Hello!
We are very happy to release dnsdist 1.7.1 today, a maintenance release fixing a few bugs reported since 1.7.0:
- A use-after-free error could happen if a network error occurred in the middle of a XFR query, for a proxy-protocol-enabled backend, leading to a crash
- The TLS Server Name Indication was not properly set on outgoing DNS over HTTPS or DNS over TLS connections to a backend
- The health-check timeout was not properly set for outgoing DNS over HTTPS connections, leading to a very long timeout
- The outgoing protocol was not always properly set in our in-memory ring buffers
- Outgoing UDP timeouts were sometimes processed a bit too late when the health-check interval was set to more than one second
- Filtering qnames via eBPF was broken
- The dynamic block mechanism was not properly switching to eBPF filtering, when available, if the block action was not explicitly set
- The latency histogram was broken in our prometheus metrics
- Trying to create a 0-sized packet cache would lead to a crash
In addition to these fixes, our Docker images no longer have capability requirements. More information on that topic is available in our upgrade guide.

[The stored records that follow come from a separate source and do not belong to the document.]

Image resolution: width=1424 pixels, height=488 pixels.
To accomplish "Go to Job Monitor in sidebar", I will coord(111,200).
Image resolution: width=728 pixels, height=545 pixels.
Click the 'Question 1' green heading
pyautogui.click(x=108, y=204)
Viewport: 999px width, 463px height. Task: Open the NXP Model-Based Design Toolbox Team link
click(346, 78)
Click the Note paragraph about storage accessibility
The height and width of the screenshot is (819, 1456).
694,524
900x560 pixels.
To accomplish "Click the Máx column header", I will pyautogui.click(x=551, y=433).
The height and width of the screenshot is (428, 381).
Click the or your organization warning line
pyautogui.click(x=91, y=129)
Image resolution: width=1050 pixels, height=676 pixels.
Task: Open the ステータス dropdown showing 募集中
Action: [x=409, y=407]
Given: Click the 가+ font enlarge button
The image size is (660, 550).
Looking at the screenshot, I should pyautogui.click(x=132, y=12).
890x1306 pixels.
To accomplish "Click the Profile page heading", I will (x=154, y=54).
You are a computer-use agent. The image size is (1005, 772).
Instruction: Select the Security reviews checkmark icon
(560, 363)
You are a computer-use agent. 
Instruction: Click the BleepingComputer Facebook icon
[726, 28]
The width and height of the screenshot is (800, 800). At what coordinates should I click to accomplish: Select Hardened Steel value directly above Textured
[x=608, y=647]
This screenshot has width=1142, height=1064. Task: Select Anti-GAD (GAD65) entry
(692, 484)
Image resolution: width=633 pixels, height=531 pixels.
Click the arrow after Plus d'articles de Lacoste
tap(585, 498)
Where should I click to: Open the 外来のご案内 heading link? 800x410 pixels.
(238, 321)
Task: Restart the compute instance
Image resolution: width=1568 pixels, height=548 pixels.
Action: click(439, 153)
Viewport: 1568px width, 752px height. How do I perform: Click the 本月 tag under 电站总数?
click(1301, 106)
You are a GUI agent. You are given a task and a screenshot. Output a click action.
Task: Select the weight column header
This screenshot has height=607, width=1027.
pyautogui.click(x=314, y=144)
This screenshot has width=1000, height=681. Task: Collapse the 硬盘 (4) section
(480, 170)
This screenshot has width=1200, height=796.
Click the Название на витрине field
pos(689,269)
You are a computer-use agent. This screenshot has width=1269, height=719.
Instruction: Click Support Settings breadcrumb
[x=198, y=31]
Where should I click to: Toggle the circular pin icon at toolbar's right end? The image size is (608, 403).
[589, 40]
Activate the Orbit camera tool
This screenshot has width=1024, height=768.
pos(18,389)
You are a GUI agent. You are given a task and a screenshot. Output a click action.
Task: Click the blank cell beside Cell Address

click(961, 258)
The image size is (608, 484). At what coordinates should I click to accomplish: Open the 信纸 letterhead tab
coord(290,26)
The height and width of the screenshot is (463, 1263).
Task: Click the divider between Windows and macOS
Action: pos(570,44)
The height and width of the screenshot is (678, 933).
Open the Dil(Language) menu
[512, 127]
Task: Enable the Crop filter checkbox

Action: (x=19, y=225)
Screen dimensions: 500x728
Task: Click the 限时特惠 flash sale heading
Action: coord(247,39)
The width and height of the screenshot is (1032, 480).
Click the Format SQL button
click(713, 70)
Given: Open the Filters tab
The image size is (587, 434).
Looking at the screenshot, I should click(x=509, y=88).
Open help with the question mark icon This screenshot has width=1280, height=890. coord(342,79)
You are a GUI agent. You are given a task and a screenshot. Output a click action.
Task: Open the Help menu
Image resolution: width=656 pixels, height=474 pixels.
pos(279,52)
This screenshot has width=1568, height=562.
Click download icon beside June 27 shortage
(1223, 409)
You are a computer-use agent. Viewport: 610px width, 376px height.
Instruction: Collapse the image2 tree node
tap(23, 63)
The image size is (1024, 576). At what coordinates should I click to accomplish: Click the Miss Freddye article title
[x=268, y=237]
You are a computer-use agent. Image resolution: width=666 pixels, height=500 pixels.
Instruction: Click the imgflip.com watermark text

We also improved our compatibility with OpenSSL 3.0.0’s API.
As usual there were also other smaller enhancements and fixes, please see the dnsdist website for the more complete changelog and the current documentation.
Please send us all feedback and issues you might have via the mailing list, or in case of a bug, via GitHub.
We are grateful to the PowerDNS community for the reporting of bugs, issues, feature requests, and especially to the submitters of fixes and implementations of features.
The release tarball and its signature are available on the downloads website, and packages for several distributions are available from our repository.